I would split on spaces and take index zero for the timestamp, index one for the level, index two for the service. Then look for the IP by splitting again and checking each chunk with isdigit() on the parts. I've actually done exactly this. It broke the moment a service name had a space in it, and also when an error message happened to start with a number.
You just described every log-parsing script written before 1987. Split on whitespace, hope for the best, maintain forever. The problem is not that you wrote bad code — split is the only tool you had for describing a pattern to Python. What you needed was a way to say "find me a sequence of four digit-groups separated by dots" rather than "split on dots and check each piece." That language exists. It is called regular expressions, and the re module is how Python speaks it.
I have heard of regex. I always assumed it was for people who write compilers.
Regex is for anyone who works with text that has structure. Log files are exactly that — structured enough to have recognizable patterns, unstructured enough that split breaks on them. By Day 12 you will be writing patterns that extract timestamps, IP addresses, and error codes from a raw log line in a single call. You will also cover string, textwrap, and difflib — quieter modules, but the ones that turn raw output into something a teammate will actually read. The capstone for this week is a function that pulls structured fields out of free-text log lines and redacts anything sensitive before it goes into a report.

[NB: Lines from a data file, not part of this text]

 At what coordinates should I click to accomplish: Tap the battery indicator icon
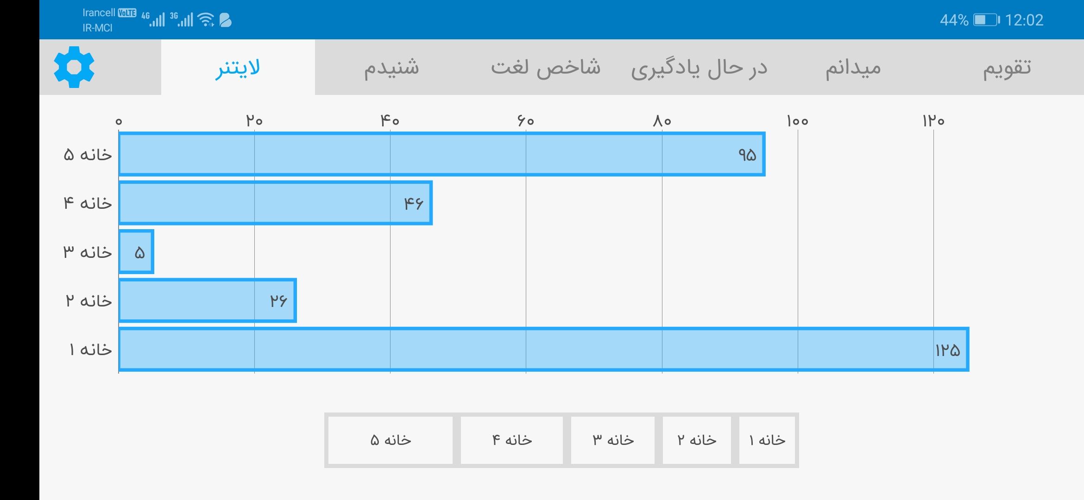click(986, 20)
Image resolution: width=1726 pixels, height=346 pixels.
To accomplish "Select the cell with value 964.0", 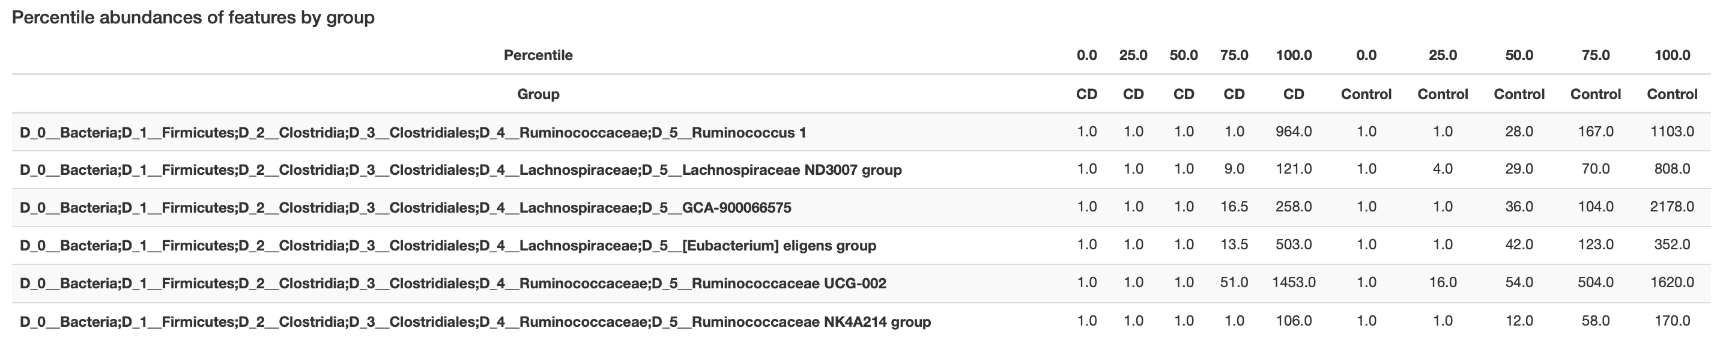I will click(1293, 132).
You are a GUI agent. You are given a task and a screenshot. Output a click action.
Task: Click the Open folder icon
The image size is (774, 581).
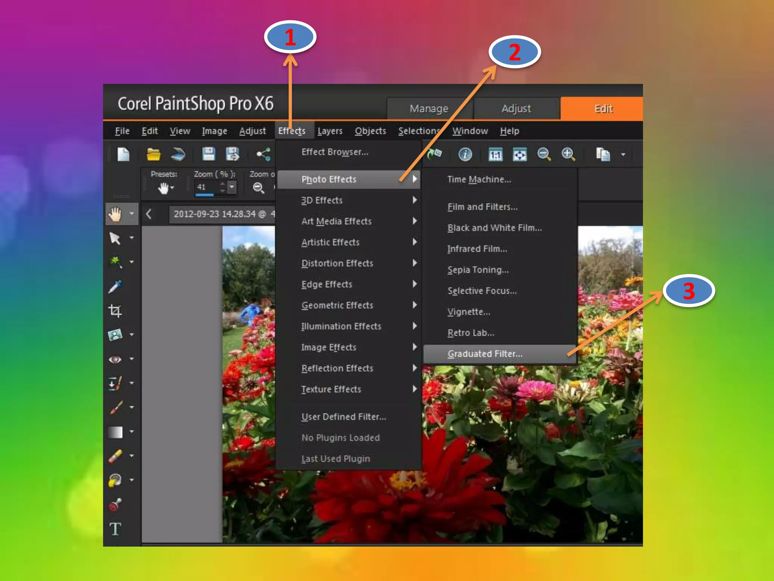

The sensitive data thing is real. Our logs sometimes include session tokens in the error messages. I have been manually scanning for them before I share a log file with anyone.
re.sub() and named groups will fix that. Two lines. Next week you will have a function that scans any log line, redacts any field matching a pattern, and returns the sanitized version. You will never hand-scan a log file again.
Regular expressions are a formal language for describing patterns in text. The syntax looks cryptic — \d{1,3}\.\d{1,3}\.\d{1,3}\.\d{1,3} — but it encodes a precise description: one to three digits, literal dot, one to three digits, literal dot, one to three digits, literal dot, one to three digits. That pattern matches any valid IP address. The metal detector finds the shape you describe.
The re module implements the POSIX extended regular expression standard with Python-specific additions. The most commonly used functions are re.search() (find the first match anywhere in a string), re.findall() (find all non-overlapping matches), and re.sub() (replace matches with a new string). Groups — parenthesized sub-patterns — let you extract specific pieces from a match rather than the whole thing. Named groups ((?P<name>...)) go further, making patterns self-documenting.
The string module provides constants (string.ascii_lowercase, string.digits) and string.Template for simple variable substitution in text. textwrap handles paragraph formatting — wrapping long lines, indenting blocks, shortening text with ellipsis. These are the typesetting tools that make terminal output readable instead of a wall of characters.
difflib compares sequences and text, producing unified diffs in the same format as git diff. It is the right tool when you need to show what changed between two versions of a log, a config file, or any text document. Week 2 covers the full text processing toolkit — not just the headline regex module, but the surrounding tools that turn raw text into polished, auditable output.